Alhaj, who came to the United States as a political refugee in 2000 and now lives in Albuquerque, has just released his fourth album, When the Soul is Settled: Music of Iraq. Produced by Smithsonian Folkways Recordings, it's a collection of traditional Iraqi maqams, or "suites," that include improvised passages. Folkways set out to produce the album after the U.S.-led invasion, largely to counter the superficial picture of Iraqi life in newscasts, says producer D. A. Sonneborne. The label wasn't looking for political music, and Alhaj's maqams, which touch on phenomena such as the cycles of the moon, are about the ancient land's culture.

Which isn't to say that Alhaj himself is apolitical. As a young man, he opposed Saddam Hussein's regime, and he wrote protest songs. He says he was imprisoned in 1986 and 1988
—the first time for a year and a half—and that he was subjected to beatings. He says he hid his hands so they would not be injured. Alhaj's family arranged for him to leave the country; his mother sold all her possessions, even her clothes, and spent $20,000 on false identity papers.

In February 1991, a month after the Persian Gulf war started, Alhaj fled to Jordan.

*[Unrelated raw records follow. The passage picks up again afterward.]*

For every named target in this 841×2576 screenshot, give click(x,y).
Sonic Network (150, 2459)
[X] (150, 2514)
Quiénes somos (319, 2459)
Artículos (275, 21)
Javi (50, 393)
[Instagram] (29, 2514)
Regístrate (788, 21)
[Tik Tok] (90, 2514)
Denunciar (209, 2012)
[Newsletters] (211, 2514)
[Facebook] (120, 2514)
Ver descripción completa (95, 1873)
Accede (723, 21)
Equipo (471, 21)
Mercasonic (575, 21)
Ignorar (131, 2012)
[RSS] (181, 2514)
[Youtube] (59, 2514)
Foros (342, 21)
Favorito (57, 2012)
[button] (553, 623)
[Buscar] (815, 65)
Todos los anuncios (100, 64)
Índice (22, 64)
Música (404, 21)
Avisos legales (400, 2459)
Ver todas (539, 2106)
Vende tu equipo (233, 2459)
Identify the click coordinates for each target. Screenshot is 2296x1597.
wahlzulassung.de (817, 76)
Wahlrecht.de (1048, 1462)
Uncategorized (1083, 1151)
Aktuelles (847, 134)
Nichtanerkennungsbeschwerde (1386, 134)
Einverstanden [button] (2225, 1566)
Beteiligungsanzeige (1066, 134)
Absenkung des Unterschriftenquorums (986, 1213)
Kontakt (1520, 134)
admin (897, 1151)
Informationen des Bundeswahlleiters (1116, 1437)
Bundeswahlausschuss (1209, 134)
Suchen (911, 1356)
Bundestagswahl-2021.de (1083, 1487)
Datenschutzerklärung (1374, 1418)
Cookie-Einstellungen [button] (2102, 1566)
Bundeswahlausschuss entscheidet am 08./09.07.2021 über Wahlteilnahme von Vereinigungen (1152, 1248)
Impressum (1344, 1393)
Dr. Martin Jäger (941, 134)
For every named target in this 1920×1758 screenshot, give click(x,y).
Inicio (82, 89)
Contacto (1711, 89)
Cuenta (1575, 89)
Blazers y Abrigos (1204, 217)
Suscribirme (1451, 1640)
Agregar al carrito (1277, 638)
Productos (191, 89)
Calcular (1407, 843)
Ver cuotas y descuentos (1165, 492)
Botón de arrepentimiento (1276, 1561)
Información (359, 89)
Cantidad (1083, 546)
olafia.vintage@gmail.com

Musical instruments could not be taken out of Iraq, he recalls, and when he reached the border he could not explain that he was the famous Rahim Alhaj; his oud was seized. He lived in Jordan two years and then Syria, before coming to the United States.

Alhaj performs at dozens of U.S. concerts, and he says he wants to show that not all Arabs are terrorists with "weird beards." The oud he plays was made by a childhood friend, Farhan Hassan, who lives in Iraq. The instrument bears two homing pigeons, inlaid in wood; as boys, Alhaj and Hassan raised the birds in Baghdad. Today, Alhaj raises homing pigeons in his backyard. "I learned from them," says Alhaj, who says he might live again in Iraq. "Send them thousands of miles, but one day, they will come back. They have some kind of very unique relationship with their place."